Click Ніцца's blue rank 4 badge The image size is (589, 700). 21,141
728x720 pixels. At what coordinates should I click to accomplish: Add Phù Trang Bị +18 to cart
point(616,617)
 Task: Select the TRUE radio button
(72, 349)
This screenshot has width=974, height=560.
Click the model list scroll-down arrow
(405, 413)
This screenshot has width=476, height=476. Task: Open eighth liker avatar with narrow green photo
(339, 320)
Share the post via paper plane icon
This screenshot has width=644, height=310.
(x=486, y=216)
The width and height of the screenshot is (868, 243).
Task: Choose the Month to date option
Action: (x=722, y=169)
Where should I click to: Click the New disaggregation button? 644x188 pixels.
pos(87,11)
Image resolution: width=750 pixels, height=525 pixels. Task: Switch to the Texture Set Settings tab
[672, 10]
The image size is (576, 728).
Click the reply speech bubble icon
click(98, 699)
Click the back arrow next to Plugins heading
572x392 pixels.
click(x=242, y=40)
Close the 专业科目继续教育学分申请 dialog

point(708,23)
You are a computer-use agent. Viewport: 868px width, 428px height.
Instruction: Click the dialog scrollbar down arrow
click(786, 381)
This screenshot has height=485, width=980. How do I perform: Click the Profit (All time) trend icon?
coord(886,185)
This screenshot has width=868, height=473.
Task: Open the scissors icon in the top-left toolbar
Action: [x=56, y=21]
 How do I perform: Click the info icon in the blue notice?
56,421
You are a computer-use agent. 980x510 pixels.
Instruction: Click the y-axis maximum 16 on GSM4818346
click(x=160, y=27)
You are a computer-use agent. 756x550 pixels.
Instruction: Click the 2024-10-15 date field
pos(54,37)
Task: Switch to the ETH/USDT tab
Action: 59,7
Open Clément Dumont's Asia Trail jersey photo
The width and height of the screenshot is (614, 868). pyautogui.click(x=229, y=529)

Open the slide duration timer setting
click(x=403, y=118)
-=-=-=-=-
Aim of the task. May I have exactly the lines from the one containing "You are a computer-use agent. Viewport: 868px" through the last line of the data, both included?

Written solution.
You are a computer-use agent. Viewport: 868px width, 428px height.
Instruction: Click the dialog scrollbar down arrow
click(786, 381)
This screenshot has height=485, width=980. How do I perform: Click the Profit (All time) trend icon?
coord(886,185)
This screenshot has width=868, height=473.
Task: Open the scissors icon in the top-left toolbar
Action: [x=56, y=21]
 How do I perform: Click the info icon in the blue notice?
56,421
You are a computer-use agent. 980x510 pixels.
Instruction: Click the y-axis maximum 16 on GSM4818346
click(x=160, y=27)
You are a computer-use agent. 756x550 pixels.
Instruction: Click the 2024-10-15 date field
pos(54,37)
Task: Switch to the ETH/USDT tab
Action: 59,7
Open Clément Dumont's Asia Trail jersey photo
The width and height of the screenshot is (614, 868). pyautogui.click(x=229, y=529)

Open the slide duration timer setting
click(x=403, y=118)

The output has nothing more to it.